(Beginning of PROVIDED RECORDS)

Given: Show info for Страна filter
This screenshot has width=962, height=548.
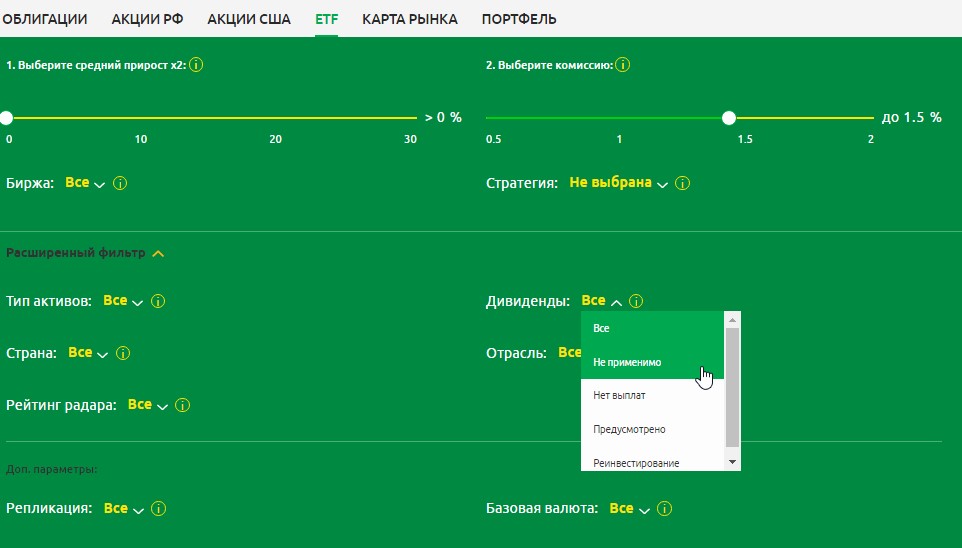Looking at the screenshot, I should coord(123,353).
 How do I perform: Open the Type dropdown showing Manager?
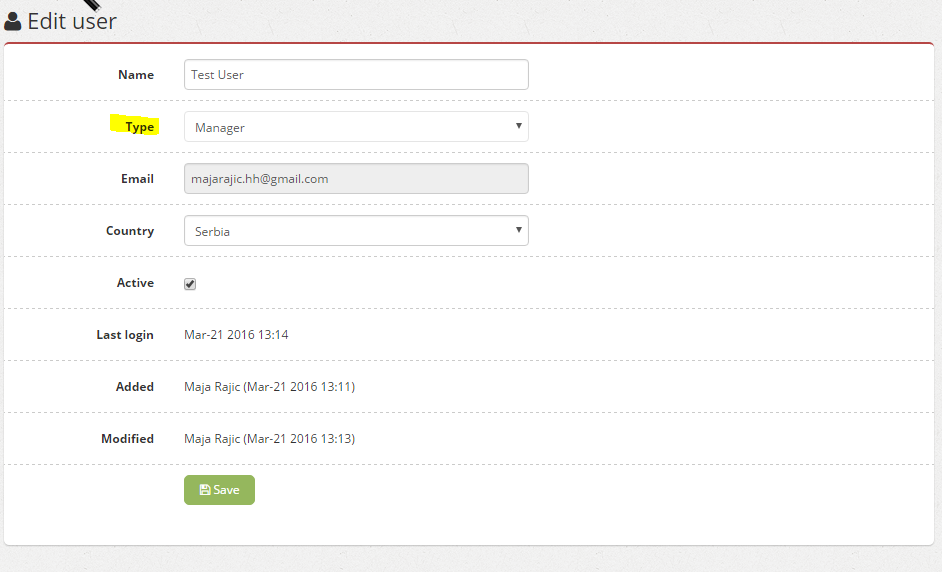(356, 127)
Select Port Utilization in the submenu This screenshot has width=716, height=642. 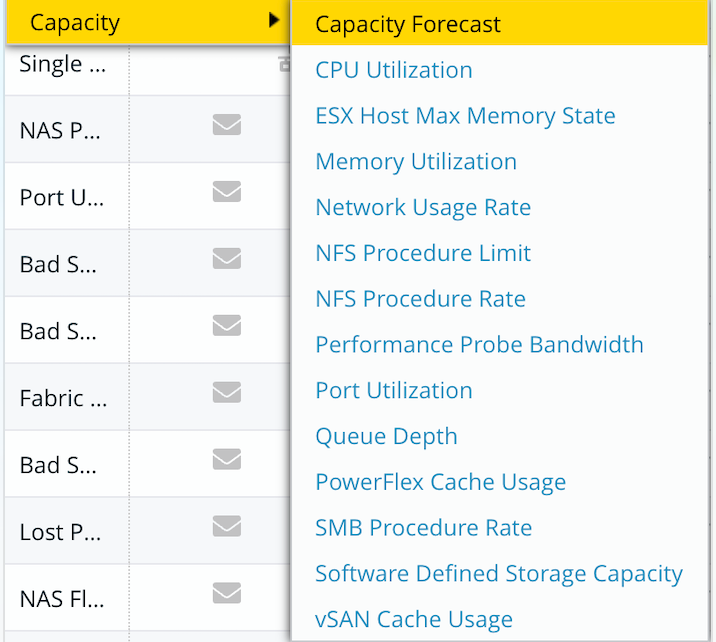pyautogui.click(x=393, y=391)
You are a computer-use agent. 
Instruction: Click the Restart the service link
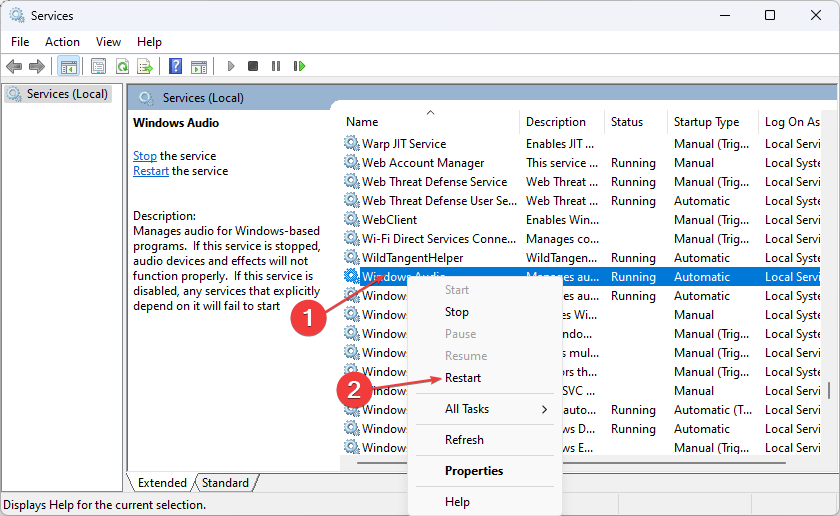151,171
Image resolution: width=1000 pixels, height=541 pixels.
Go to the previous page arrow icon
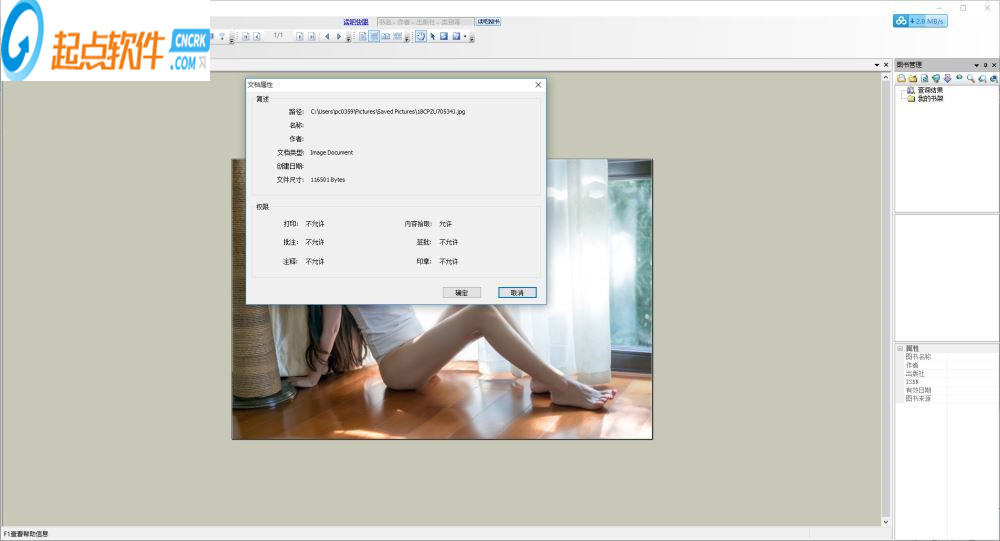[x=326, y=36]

(End of PROVIDED RECORDS)
(Beginning of PROVIDED RECORDS)

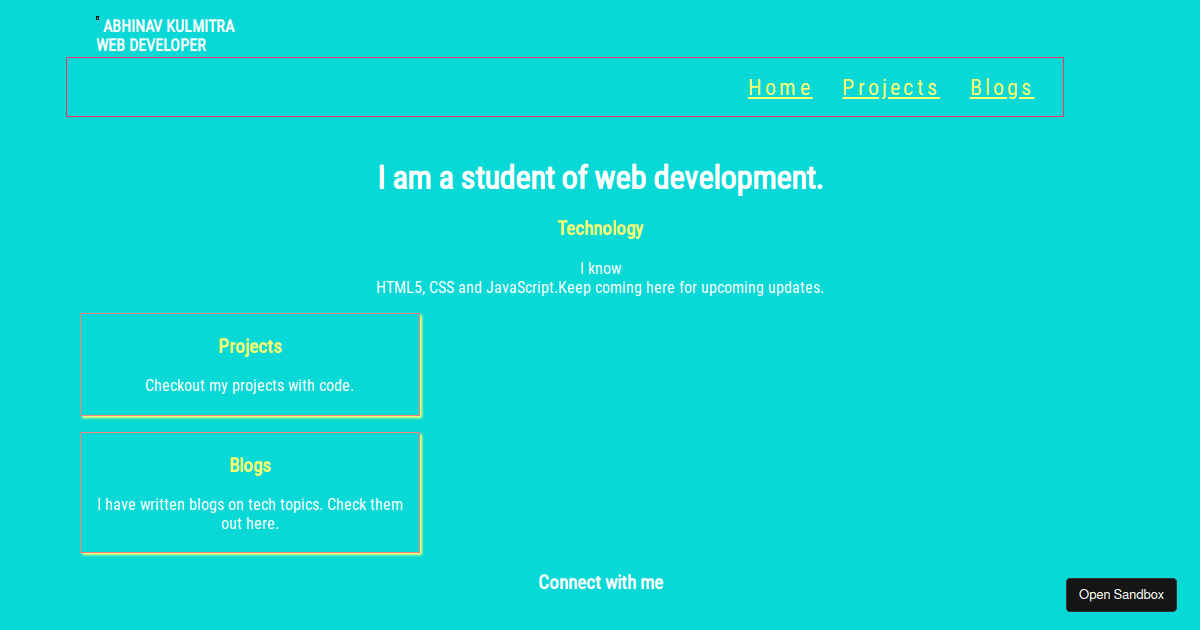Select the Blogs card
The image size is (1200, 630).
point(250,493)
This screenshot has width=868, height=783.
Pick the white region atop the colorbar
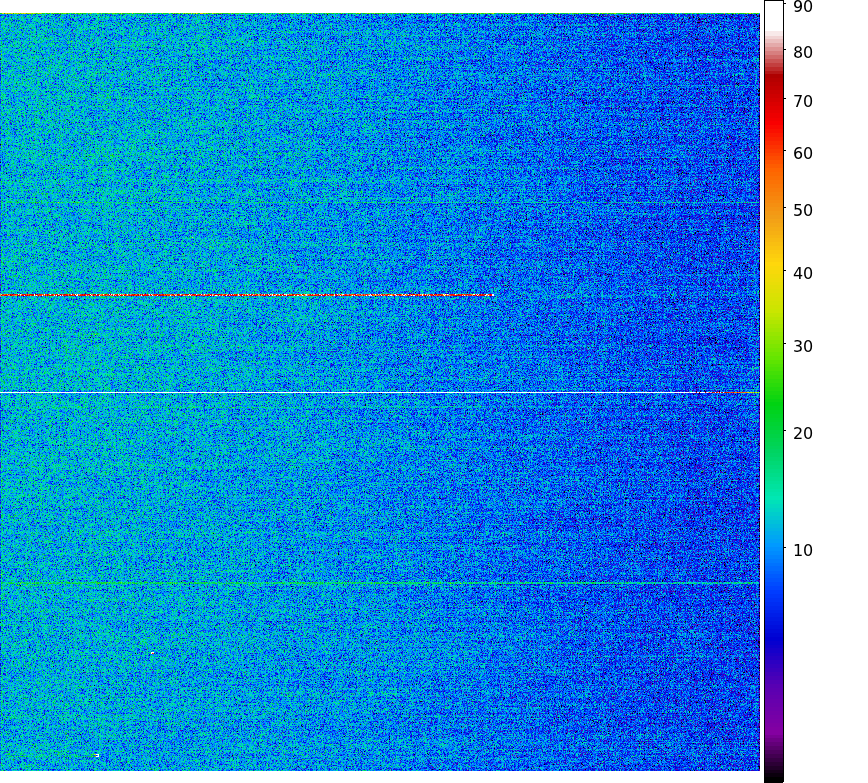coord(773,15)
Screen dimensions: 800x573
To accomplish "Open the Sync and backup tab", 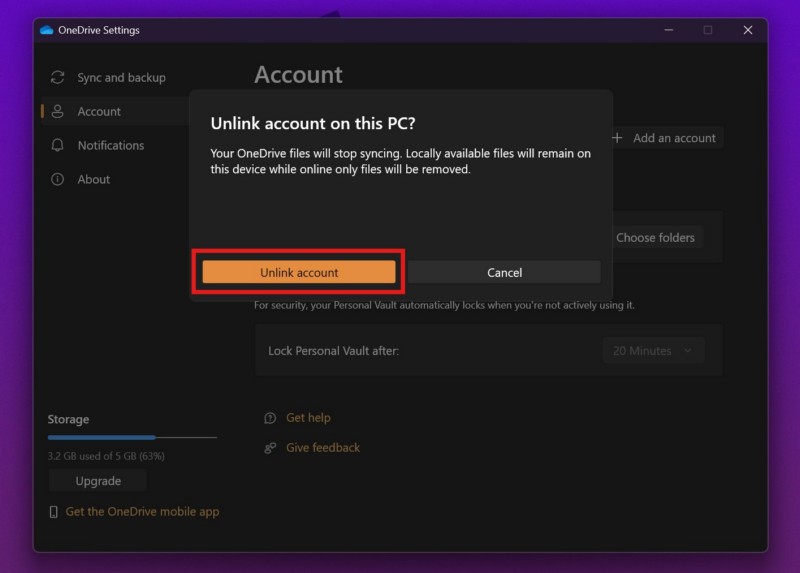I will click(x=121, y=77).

(End of PROVIDED RECORDS)
(Beginning of PROVIDED RECORDS)

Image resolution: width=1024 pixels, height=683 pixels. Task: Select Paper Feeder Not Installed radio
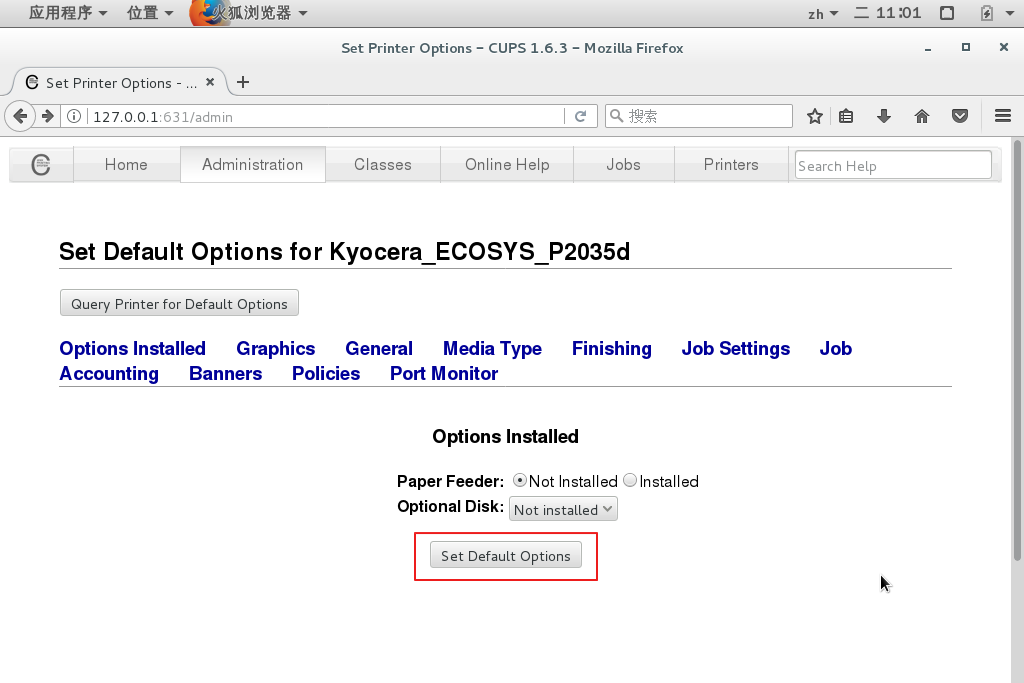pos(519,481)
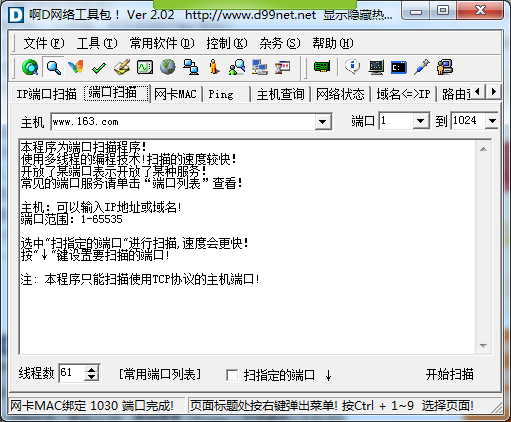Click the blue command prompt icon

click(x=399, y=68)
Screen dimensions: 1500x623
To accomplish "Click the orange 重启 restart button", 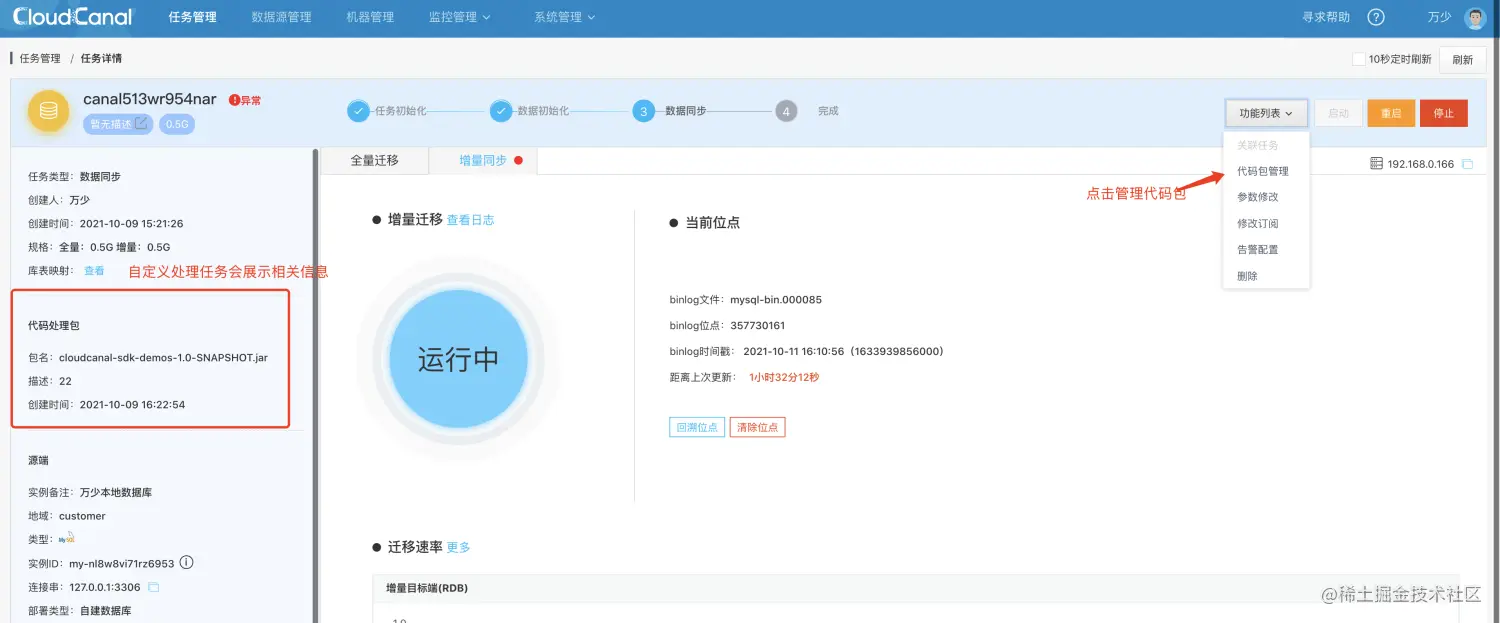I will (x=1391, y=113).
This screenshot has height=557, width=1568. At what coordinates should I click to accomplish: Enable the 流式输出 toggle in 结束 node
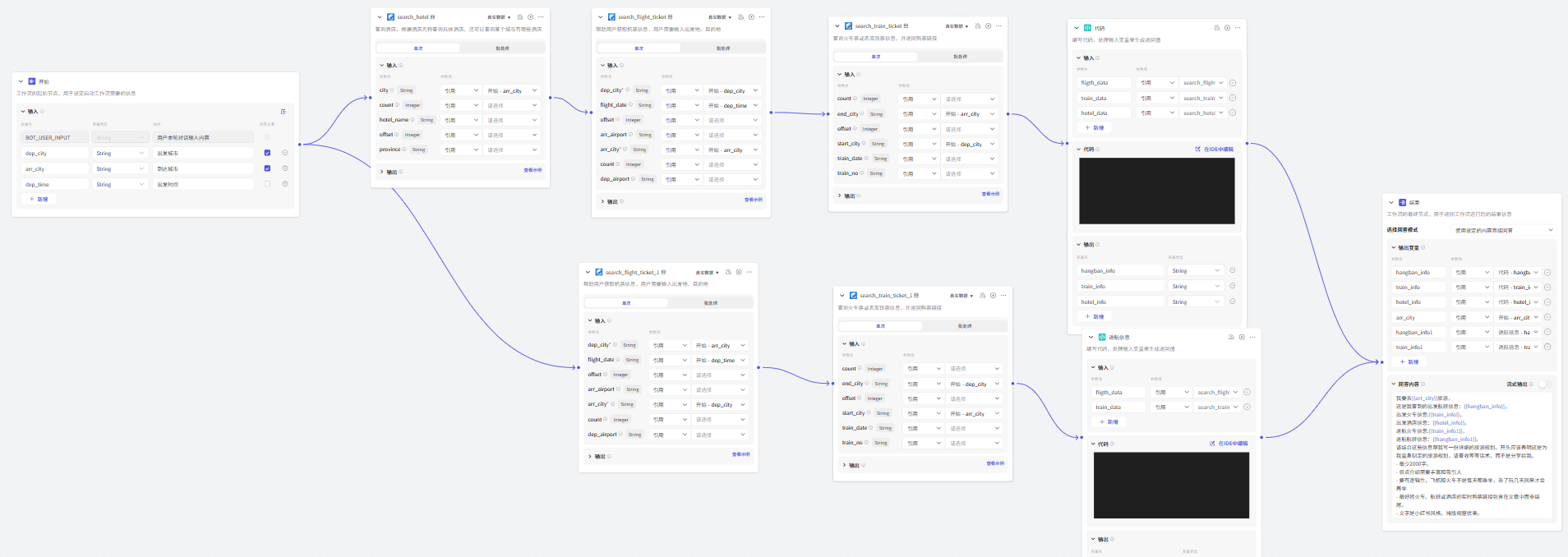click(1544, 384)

(End of PROVIDED RECORDS)

• _EXERCISE BRIEF_
The answer must consist of every line from the data that contains the word "dimensions".

• _RESULT FOR THIS EXERCISE_
Screen dimensions: 800x573
Screen dimensions: 1500x623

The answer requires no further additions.